ACTION ITEM: Starting at the line that contains "is (960, 540)." and continuing through the end of the entries below, convert each line into a string in a JSON list, skipping blank lines. Leave the pictures out of the list.
▬▬▬
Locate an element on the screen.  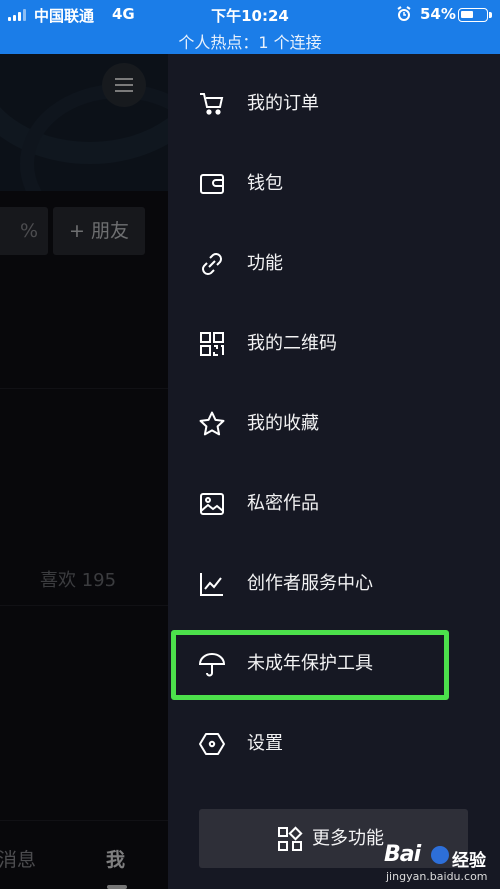
grid-icon is located at coordinates (290, 839).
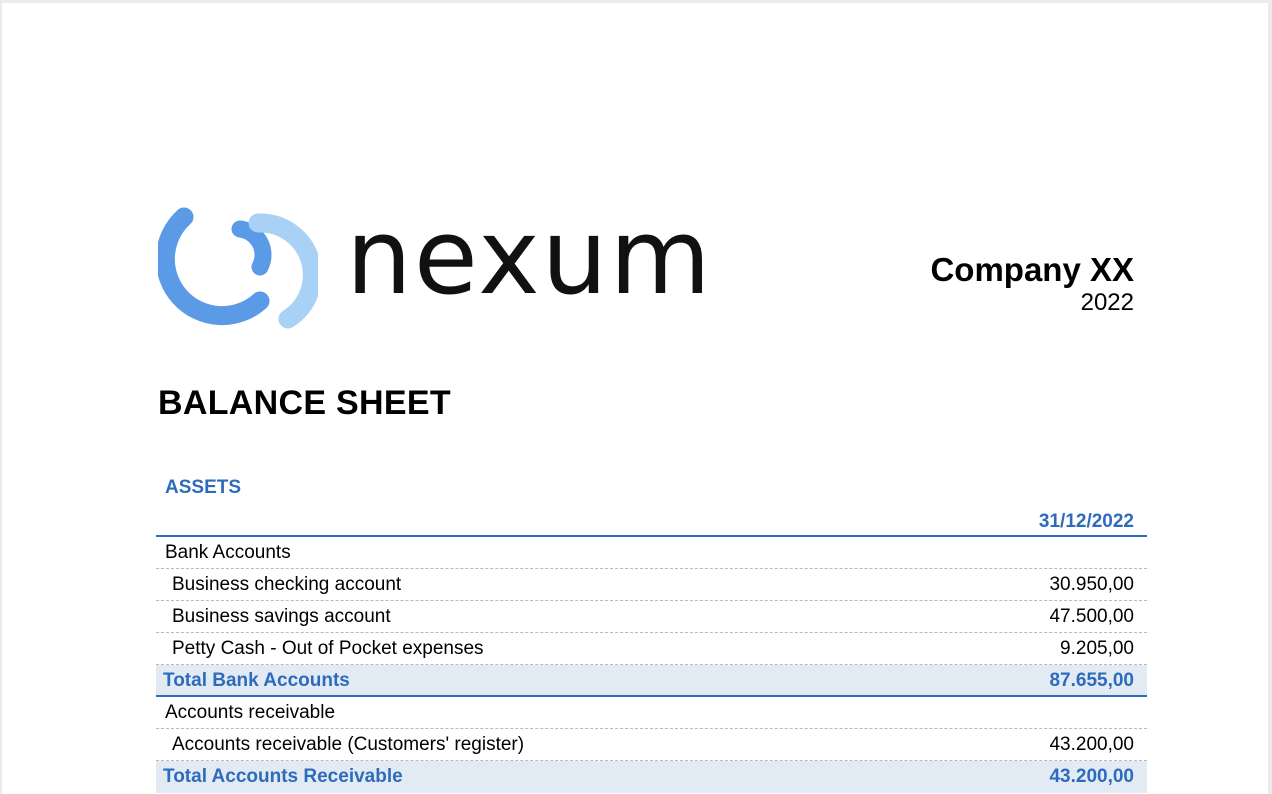  What do you see at coordinates (1032, 270) in the screenshot?
I see `company-name: Company XX` at bounding box center [1032, 270].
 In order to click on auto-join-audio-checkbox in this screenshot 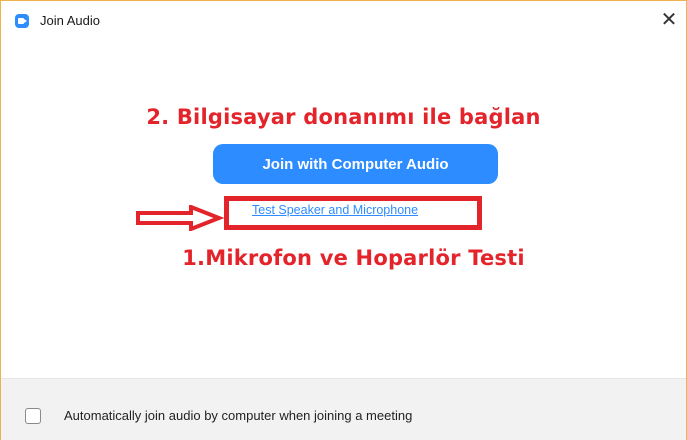, I will do `click(33, 416)`.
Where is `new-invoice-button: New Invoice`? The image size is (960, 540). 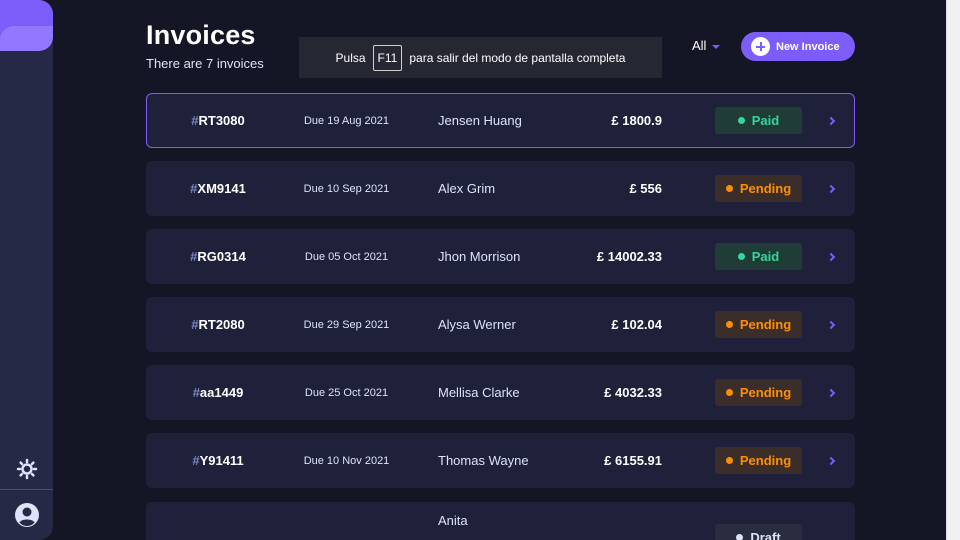
new-invoice-button: New Invoice is located at coordinates (798, 46).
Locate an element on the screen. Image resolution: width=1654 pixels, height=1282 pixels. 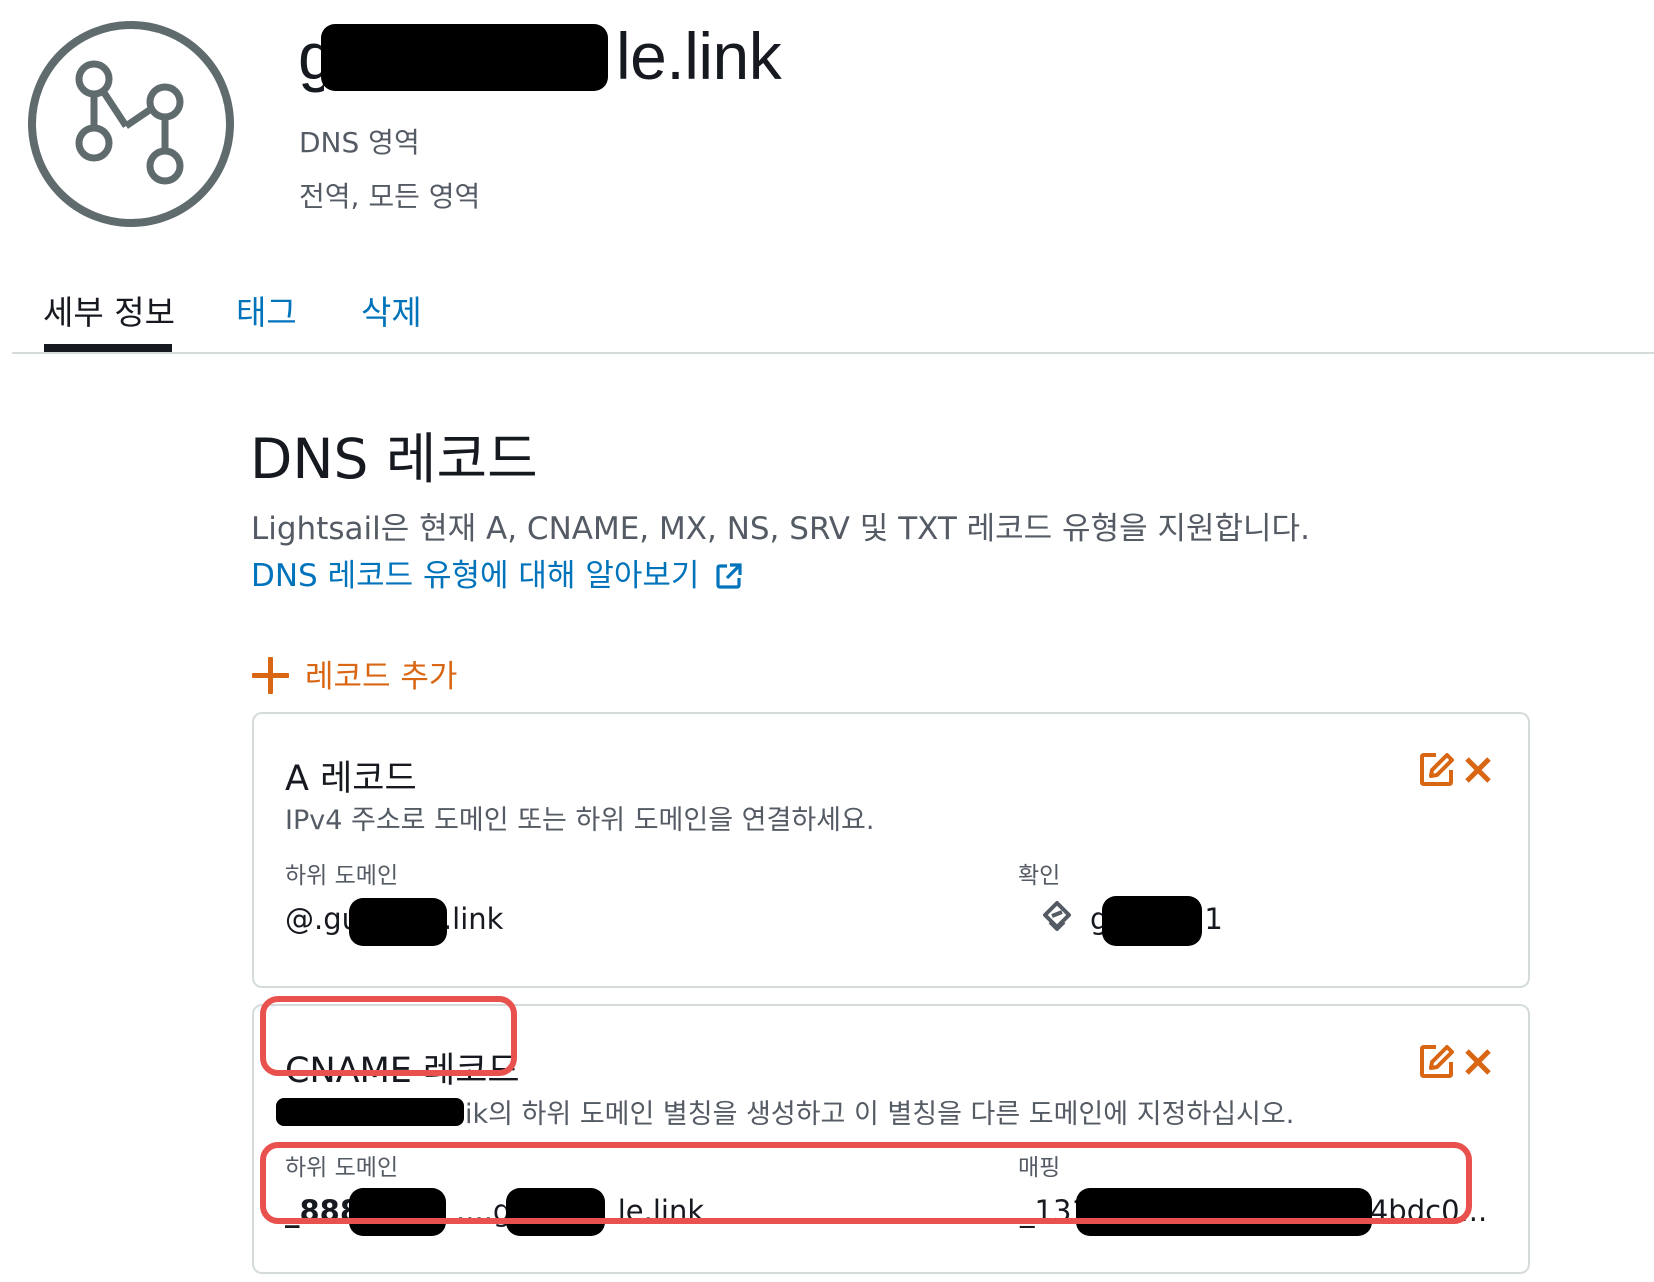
▬▬▬
SOLUTION FOR THIS EXERCISE:
[
  "Where is `new-invoice-button: New Invoice`? The image size is (960, 540). ",
  "new-invoice-button: New Invoice is located at coordinates (798, 46).",
  "Locate an element on the screen. Image resolution: width=1654 pixels, height=1282 pixels. "
]